**Tasks to perform**
**a.** How would you translate this sentence from the blog excerpt about Lexie into Spanish: "A couple of weeks ago, Lexie saw the ocean for the first time."
**b.** Can you reproduce the blog excerpt about Lexie word for word, from "And she went" up to and including "Early Intervention program."?

**Selected passage**
Lexie’s feeding issues also mean we can’t take her out to a restaurant. There’s nothing there she can eat, and she’s pretty likely to have a tantrum when food is around. We are looking forward to the day when we can sit her in a booster next to us and let her nosh on chicken fingers and French fries. We’ll work on the veggies later.

One thing I’d like to note: we waited probably longer than we should have to move beyond the speech therapist. She was our second speech therapist and was better than the first (who we let go after 3 aimless sessions), and did help Lexie get comfortable putting things in her mouth. But from there, the speech therapist couldn’t get any traction. She tried several things and none worked, and Lexie started freaking out as soon as she’d see the therapist. It got to the point where, for about 3 months, the therapy sessions consisted of her sitting and watching us try to feed Lexie while Lexie screamed in her high chair.

Everyone kept telling us that feeding problems take a long time to solve, and I obviously can agree with that, but I wish we had gone to KKI sooner to identify the underlying problem. Now that it’s clear, we can target Lexie’s treatment to learning how to chew, improving her behavior, and desensitizing her to textures.

At Lexie's two year well-child visit, her pediatrician expressed amazement that a 30-week preemie could be doing so well developmentally, and she thought the feeding problems were not so bad, considering some of the issues she could have had to deal with. We agree, and when it does get hard to miss work for therapy appointments or when Lexie has a really bad day for eating, we try to remember how lucky we are that this is the only issue she has.

We are very lucky.

Tuesday, June 29, 2010

Beach Bunny

A couple of weeks ago, Lexie saw the ocean for the first time.

She crawled in the sand.

And she went with daddy to the Beaufort Maritime Museum.

More to come soon.

Sunday, May 9, 2010

Feeding Delay

Lexie is almost 16 months old. She has never eaten a Cheerio, puff, or cracker. She won't eat pasta or rice. If anything other than milk or pureed food enters her mouth, she cries hysterically and/or throws up. Sometimes she does that even with purees.

These are common problems for babies who were tube fed, as well as babies who have or have had reflux. We decided to get some professional help, in the form of an assessment from the state's Early Intervention program.

A team of two therapists and a social worker evaluated Lexie during a two-hour appointment. They documented her strengths (she's advanced in communication skills) and they noted their concerns. The first sentence read:
Alexandra has a diagnosis of prematurity, which may affect her development for many years.
I felt both validated and saddened by that sentence. I felt validated because, when I tell people about Lexie's challenges, they often like to say something to the effect of, "yeah, but full-term babies have those problems too." I don't understand the urge to minimize the effects of prematurity. Yes, full-term babies have problems too, but how is that relevant to little Lexie? Maybe it's a misguided attempt to make me feel better about the situation.

At the same time, it was hard to read that statement. I knew it was true, but seeing it in black and white made it seem very official. I'm still hoping that this is the extent of her issues (*hope hope hope*) and that she won't have any learning challenges when she gets to school. I don't like to think about that possibility, but I know we must be vigilant. Whatever happens, we'll get her the help she needs.

The therapists estimated that Lexie is at a 7-month level in the area of "self-help skills: feeding," which qualified her for speech therapy. (It's not for speech -- speech therapists actually work with all manner of oral disorders in babies, including feeding issues.) They also diagnosed low muscle tone, but she is doing the right things on her own to build up her strength, so no therapy will be required for those particular issues.

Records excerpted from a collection
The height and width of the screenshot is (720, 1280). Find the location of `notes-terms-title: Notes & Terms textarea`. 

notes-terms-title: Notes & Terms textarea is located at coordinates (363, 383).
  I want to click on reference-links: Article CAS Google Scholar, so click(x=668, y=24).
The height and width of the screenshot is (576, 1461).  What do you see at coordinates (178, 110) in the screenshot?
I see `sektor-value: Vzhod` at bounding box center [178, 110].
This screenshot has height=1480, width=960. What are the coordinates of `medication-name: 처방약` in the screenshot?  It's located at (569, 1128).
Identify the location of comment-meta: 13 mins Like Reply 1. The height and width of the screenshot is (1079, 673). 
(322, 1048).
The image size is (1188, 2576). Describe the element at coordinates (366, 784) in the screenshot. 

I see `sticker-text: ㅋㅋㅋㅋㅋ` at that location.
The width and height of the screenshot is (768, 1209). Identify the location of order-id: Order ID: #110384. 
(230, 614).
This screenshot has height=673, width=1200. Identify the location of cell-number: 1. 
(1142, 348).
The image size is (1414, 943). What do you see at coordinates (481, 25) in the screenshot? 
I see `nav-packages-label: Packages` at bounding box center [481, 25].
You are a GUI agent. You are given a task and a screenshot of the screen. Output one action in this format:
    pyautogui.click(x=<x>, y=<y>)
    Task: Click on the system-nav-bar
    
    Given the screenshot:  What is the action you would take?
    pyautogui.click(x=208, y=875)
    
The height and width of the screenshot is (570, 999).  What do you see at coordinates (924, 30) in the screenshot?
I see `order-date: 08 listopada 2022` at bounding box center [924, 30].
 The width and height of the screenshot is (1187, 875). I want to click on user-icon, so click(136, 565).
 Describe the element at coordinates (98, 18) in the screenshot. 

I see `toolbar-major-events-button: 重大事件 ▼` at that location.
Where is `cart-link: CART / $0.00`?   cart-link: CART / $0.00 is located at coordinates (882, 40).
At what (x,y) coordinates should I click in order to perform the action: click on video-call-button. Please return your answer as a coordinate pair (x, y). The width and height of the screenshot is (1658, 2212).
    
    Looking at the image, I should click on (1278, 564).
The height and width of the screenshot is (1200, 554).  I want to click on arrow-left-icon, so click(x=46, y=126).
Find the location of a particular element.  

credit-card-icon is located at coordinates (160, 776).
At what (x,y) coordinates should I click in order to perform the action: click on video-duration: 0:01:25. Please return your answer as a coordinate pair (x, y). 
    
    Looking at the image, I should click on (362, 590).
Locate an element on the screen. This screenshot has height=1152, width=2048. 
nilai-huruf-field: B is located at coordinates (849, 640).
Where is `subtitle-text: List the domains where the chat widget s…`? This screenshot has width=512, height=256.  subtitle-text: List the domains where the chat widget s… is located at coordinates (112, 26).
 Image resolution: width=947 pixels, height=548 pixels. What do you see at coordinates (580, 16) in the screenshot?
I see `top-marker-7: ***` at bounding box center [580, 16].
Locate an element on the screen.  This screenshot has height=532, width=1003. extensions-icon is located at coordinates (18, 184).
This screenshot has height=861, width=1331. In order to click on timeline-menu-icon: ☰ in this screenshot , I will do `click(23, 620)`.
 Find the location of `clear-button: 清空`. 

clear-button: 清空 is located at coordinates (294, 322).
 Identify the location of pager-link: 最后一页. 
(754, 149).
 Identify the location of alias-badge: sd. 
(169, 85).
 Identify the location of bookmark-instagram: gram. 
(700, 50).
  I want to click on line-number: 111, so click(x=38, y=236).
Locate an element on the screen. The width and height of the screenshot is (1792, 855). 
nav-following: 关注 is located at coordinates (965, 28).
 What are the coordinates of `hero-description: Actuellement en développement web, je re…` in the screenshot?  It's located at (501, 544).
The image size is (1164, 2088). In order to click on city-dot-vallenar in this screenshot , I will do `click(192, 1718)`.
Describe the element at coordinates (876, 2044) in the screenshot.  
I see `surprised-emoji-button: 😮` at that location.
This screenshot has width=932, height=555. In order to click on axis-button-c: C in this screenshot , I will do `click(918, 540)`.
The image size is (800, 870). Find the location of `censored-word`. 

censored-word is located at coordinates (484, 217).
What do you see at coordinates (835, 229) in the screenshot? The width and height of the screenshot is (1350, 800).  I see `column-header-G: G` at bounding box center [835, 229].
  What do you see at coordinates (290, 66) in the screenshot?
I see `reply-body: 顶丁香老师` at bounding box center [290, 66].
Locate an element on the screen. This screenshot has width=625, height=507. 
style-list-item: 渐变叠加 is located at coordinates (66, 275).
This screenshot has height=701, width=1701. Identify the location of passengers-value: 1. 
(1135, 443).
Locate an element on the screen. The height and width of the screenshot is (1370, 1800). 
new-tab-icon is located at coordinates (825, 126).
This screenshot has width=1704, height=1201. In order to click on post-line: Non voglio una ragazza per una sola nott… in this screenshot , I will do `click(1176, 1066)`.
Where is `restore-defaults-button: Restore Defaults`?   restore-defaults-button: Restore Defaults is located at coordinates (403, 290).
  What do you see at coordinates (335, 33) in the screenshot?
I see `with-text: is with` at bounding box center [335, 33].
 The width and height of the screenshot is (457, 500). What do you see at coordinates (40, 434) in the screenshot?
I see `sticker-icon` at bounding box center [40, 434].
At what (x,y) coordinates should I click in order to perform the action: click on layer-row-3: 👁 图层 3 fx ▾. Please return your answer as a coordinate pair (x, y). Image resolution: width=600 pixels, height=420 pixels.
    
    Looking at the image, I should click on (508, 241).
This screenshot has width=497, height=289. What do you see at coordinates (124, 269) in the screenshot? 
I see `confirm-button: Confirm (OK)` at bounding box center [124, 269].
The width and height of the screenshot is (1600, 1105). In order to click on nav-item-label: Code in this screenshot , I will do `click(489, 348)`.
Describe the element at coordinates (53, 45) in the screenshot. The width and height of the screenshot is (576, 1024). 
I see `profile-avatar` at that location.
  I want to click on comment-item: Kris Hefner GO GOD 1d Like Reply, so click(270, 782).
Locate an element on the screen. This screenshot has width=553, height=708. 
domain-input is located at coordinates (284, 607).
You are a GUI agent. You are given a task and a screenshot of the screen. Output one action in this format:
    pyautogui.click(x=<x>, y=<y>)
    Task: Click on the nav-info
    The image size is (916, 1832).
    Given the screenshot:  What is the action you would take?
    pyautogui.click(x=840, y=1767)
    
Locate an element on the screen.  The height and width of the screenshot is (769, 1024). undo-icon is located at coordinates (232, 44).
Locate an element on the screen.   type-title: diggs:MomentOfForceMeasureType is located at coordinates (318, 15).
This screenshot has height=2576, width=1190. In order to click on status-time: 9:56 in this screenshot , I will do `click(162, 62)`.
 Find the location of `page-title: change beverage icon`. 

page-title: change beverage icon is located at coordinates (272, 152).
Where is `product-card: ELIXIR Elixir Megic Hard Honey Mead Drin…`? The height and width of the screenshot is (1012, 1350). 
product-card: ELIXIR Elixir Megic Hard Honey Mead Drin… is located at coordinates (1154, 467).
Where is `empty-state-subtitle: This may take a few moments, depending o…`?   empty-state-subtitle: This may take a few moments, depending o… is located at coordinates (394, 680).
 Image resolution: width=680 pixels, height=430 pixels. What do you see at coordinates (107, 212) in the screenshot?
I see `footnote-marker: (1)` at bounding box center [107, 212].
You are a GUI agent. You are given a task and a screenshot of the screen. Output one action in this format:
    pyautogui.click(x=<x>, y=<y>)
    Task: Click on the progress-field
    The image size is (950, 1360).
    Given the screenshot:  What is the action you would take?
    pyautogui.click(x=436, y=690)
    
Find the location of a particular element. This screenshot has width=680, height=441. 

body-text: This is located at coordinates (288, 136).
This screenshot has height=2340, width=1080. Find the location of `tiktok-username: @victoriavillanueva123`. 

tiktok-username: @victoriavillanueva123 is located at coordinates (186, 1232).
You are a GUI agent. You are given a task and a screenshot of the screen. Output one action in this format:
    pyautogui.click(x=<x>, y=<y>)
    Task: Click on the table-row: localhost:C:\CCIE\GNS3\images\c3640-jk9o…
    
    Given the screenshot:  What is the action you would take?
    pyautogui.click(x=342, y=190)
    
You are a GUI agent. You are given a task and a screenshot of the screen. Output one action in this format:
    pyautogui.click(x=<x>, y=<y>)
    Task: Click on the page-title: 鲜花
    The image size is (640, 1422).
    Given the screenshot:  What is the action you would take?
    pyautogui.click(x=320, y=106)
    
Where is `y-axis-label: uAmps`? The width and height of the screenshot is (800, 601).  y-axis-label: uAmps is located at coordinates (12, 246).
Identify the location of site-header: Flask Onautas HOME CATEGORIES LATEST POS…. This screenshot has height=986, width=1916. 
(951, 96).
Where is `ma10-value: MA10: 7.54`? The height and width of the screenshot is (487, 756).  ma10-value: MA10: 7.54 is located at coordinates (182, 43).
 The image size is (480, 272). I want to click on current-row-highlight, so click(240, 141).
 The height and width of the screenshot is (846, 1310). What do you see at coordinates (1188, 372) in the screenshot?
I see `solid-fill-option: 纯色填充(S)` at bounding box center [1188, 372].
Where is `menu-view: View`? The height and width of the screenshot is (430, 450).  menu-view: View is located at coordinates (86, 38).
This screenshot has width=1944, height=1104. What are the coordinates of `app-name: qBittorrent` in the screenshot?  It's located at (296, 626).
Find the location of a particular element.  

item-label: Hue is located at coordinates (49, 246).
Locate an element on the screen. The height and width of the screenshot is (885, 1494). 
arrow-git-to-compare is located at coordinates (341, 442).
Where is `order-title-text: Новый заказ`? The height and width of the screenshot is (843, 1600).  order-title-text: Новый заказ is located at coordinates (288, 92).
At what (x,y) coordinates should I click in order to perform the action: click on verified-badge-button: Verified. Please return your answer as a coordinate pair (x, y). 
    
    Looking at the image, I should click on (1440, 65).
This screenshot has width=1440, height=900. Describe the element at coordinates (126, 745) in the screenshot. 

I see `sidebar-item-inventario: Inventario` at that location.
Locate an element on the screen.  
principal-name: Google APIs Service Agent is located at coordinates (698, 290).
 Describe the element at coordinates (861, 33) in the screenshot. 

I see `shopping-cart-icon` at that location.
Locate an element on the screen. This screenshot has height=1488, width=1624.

**Task answers**
**a.** Hace un par de semanas, Lexie vio el océano por primera vez.

**b.**
And she went with daddy to the Beaufort Maritime Museum.

More to come soon.

Sunday, May 9, 2010

Feeding Delay

Lexie is almost 16 months old. She has never eaten a Cheerio, puff, or cracker. She won't eat pasta or rice. If anything other than milk or pureed food enters her mouth, she cries hysterically and/or throws up. Sometimes she does that even with purees.

These are common problems for babies who were tube fed, as well as babies who have or have had reflux. We decided to get some professional help, in the form of an assessment from the state's Early Intervention program.